### WHAT YOU WILL DO
Identify every line in the items below that contains the word "handle", and copy each one. Case counts.

Source records:
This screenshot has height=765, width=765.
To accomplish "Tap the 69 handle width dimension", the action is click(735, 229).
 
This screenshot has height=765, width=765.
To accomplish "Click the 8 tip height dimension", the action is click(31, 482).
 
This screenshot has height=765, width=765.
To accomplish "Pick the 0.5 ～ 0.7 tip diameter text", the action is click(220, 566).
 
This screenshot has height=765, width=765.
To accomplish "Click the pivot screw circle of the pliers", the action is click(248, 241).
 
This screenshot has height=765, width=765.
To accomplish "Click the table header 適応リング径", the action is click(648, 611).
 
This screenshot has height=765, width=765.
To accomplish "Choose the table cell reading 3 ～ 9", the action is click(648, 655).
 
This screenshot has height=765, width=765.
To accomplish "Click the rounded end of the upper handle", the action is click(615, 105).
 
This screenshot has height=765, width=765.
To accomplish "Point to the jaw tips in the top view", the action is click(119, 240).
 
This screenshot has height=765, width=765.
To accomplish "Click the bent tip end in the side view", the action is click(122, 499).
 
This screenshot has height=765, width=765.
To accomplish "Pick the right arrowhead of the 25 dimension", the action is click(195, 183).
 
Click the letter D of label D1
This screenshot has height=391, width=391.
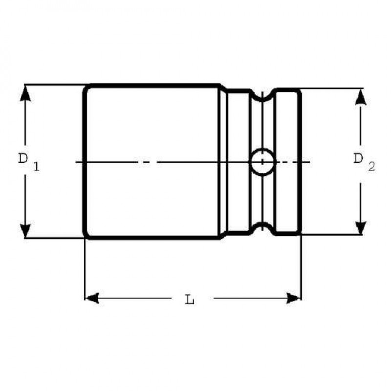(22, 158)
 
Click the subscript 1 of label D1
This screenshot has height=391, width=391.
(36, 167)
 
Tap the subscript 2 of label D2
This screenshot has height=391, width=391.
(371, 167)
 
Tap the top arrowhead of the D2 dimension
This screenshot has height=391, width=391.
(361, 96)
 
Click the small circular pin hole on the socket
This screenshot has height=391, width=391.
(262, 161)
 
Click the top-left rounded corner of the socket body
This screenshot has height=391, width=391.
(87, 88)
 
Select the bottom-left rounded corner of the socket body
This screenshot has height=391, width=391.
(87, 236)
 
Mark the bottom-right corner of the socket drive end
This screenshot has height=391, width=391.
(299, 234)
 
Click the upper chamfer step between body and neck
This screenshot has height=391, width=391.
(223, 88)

### FINAL RESULT
To accomplish "Tap the 69 handle width dimension", the action is click(735, 229).
To accomplish "Click the rounded end of the upper handle", the action is click(615, 105).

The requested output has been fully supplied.